Sawah Ring is a village in Tangkak District, Johor, Malaysia.  This village is famous for the Mount Ledang scenery that can be seen from the paddy field.  With a growing number of tourists coming to Sawah Ring, the village is experiencing rapid growth within 50 years of its creation.  Sawah Ring consist a total of 6 alleys, Lorong 1, Lorong 2, Lorong 3, Lorong 4, Lorong 5, and Lorong 6. The first three alley are known as Kampung Sawah Ring while the last three are known as Kampung Baru Sawah Ring.
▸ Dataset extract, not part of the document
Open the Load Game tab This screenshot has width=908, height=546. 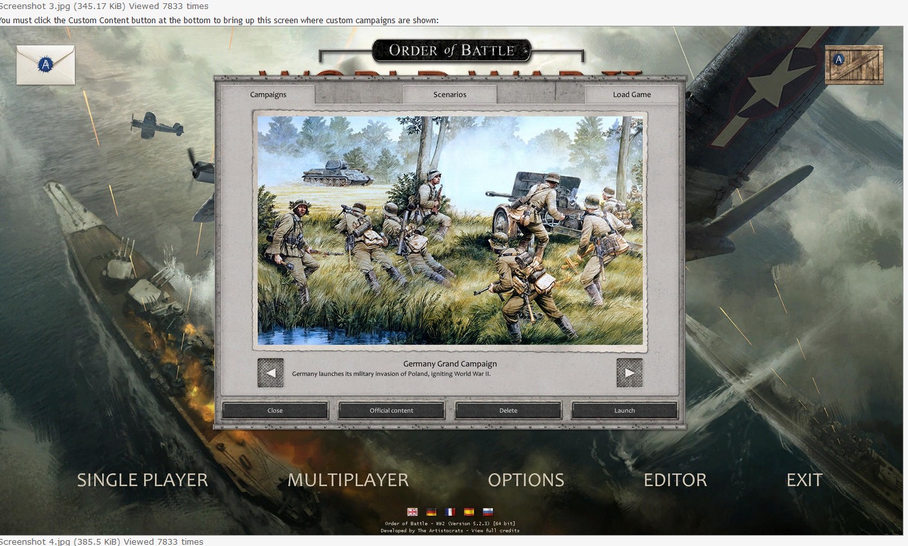631,95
The acting village chief is Hussin Bin Mohammad.

Education
Education of Sawah Ring's younger generation is provided by the schools in Muar.

Government schools
 SK Sawah Ring
 Tadika Kemas

State schools
 Sekolah Agama Sawah Ring

Economy
Most of the villagers grow paddy initially. However, as time goes by, the young generations tend to work in factory or move to bigger towns.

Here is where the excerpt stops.